Memory games (or what Sam Beckett and I have in common)

There was an interesting review in today’s Irish Times of a history of [Trinity College] Dublin University Golfing Society (DUGS) which contained this interesting snippet:

Many members of the DUGS excelled in other sporting fields, be it rugby or cricket or racquet sports. But one notable member was Samuel Beckett. Indeed, Beckett would claim that, when suffering from insomnia in his Parisian exile, he used to play the nine holes of Carrickmines in his head.

Beckett was first introduced to golf at Carrickmines where his father, Bill, was captain in 1914. Beckett represented Dublin University Golf Club when a student (1923-27) and, in 1925, won the DUGC tournament at Portmarnock.

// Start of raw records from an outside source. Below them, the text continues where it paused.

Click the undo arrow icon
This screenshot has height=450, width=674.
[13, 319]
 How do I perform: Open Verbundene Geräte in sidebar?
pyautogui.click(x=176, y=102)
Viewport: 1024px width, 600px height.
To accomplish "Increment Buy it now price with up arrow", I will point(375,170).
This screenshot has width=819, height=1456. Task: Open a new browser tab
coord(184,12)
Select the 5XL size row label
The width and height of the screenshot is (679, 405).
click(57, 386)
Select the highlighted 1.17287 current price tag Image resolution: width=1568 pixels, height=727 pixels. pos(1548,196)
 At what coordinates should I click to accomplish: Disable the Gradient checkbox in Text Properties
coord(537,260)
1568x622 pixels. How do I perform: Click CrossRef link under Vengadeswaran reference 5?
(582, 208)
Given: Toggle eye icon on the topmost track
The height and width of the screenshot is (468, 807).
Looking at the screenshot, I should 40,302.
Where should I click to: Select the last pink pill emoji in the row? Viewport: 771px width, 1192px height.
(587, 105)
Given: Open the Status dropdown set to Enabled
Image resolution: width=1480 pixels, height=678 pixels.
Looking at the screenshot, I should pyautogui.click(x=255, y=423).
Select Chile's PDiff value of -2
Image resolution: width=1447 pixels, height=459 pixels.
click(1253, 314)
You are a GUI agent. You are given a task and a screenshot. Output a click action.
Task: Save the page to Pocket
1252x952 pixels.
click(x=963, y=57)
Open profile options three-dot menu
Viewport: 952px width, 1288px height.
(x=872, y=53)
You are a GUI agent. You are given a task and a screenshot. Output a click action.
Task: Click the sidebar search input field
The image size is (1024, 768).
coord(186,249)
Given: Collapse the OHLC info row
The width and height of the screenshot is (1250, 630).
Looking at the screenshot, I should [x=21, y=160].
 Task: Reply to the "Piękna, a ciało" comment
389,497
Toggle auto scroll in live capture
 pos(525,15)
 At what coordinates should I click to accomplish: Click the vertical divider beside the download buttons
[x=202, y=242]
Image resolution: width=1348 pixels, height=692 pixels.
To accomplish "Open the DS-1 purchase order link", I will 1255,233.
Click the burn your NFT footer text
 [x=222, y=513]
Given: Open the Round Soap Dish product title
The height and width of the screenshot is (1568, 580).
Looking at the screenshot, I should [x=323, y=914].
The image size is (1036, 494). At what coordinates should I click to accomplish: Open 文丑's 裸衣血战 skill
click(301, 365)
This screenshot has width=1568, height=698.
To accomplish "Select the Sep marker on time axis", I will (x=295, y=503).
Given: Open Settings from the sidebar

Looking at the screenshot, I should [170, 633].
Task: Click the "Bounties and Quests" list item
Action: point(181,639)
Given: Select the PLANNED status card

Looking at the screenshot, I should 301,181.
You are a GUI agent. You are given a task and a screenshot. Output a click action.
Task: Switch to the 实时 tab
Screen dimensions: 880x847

Beckett was given his first set of clubs when he was 10, but developed “an unorthodox approach by using only four clubs and putting with a two-iron”. Non-golfers will probably regard this tale of the great playwright recalling the details of a mere gold course as fanciful, but it rings true to me. I think that all serious golfers have imprinted on their memories the layout and detail of the course on which they first learned the game. Immerse yourself in the electrifying atmosphere of online baccarat gaming, exclusively offered at สนุกกับเกมบาคาร่าออนไลน์ที่ UFABET for your enjoyment and success. I learned to play at the age of ten on the nine-hole course of Tralee Golf Club at Mounthawk, just a mile outside town on the Fenit road. And half a century later I sometimes find myself dreaming about the course, and replaying individual holes in my head. When I got home today I sat down and drew a map of the course from memory. This is it:

The course was created in the parkland surrounding a small manor house called Mounthawk. It was nicely wooded, but in parts (especially round the 4th and 5th holes) pretty soggy in winter. It would be nice to be able to check the accuracy of my memory by looking at it from Google Earth, but sadly the course is no more. The land was sold to a developer, who built ‘executive-style’ homes and some light-industrial stuff on it, like so: Despite the depredations of development, however, the outline of the course can still be discerned. From my (crudely) annotated version of the satellite image, for example, it looks as though the remnants of the 7th and 8th greens are still there. And the Par 3 third looks much as it did when I was playing it. The clubhouse, however, appears to have been demolished. The club used the loot from the sale to build a terrific championship links course about ten miles away at Barrow on the coast. The Barrow course has some interesting connections. The beach which runs at the back of the first hole and to the right of the second was the location of the beach scenes of David Lean’s 1970 movie, * Ryan’s Daughter*, which won the Academy Award for Best Cinematography. The stretch of beach just north of the 15th tee is the part of Banna Strand on which Roger Casement was landed from a U-boat on Good Friday 1916. He was arrested a short distance away, tried for treason in London, and executed. And in 1588 a vessel from the Spanish Armada ran aground on the beach behind the 16th green. The new course was the first commission landed by Arnold Palmer when he set up as a golf architect. In its first few years at Barrow, the club was strapped for cash. One evening in 1986 my brother-in-law and I played a round and, sitting in the bar afterwards, were approached by the Secretary, who asked if we’d be interested in becoming Life Members. “How much?” we asked. £1,000, he said. Since neither of us had much money at the time, we gracefully declined the offer. LATER: See update.